Record excerpts —
════════════════

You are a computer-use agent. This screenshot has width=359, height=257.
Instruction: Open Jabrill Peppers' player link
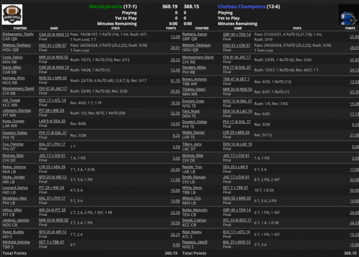[195, 242]
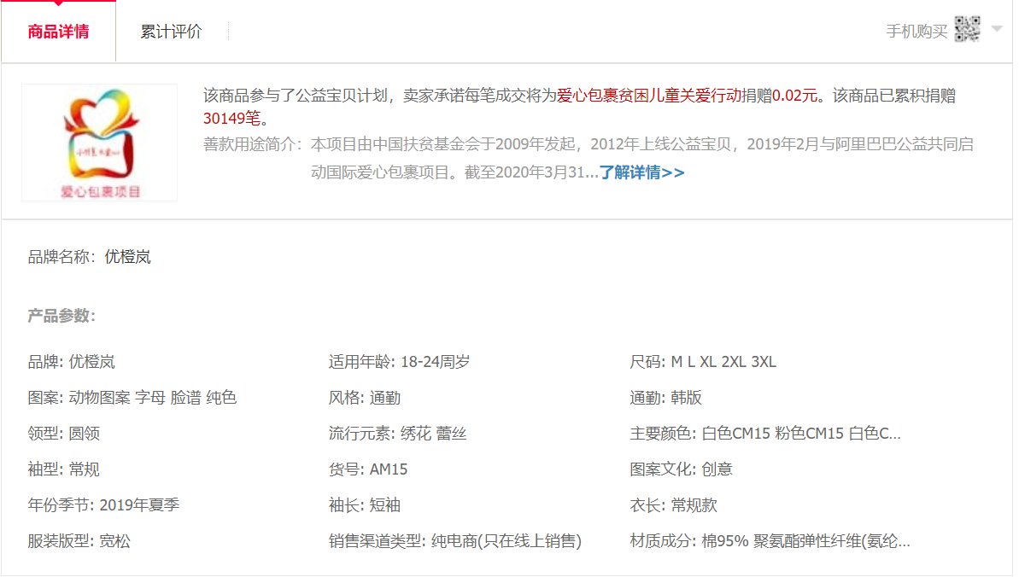Switch to the 商品详情 tab
This screenshot has height=577, width=1019.
(x=58, y=32)
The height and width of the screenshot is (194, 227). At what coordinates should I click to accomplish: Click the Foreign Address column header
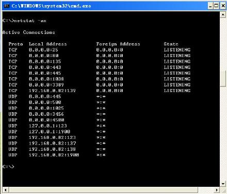(118, 44)
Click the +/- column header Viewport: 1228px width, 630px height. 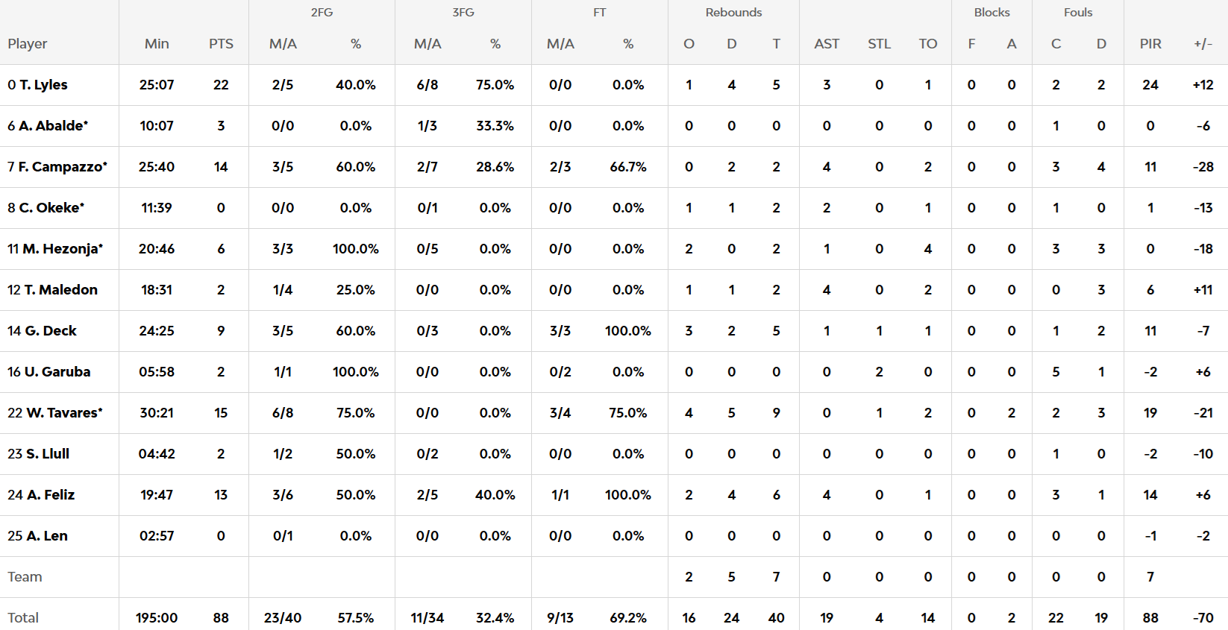click(1203, 44)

════════════════

Prompt —
Pick out and copy each line of the records that contains the string "This", with uppercase and lowercase letters matching exactly.

Complete output —
You are a computer-use agent. This screenshot has width=359, height=257.
This screenshot has height=577, width=1019.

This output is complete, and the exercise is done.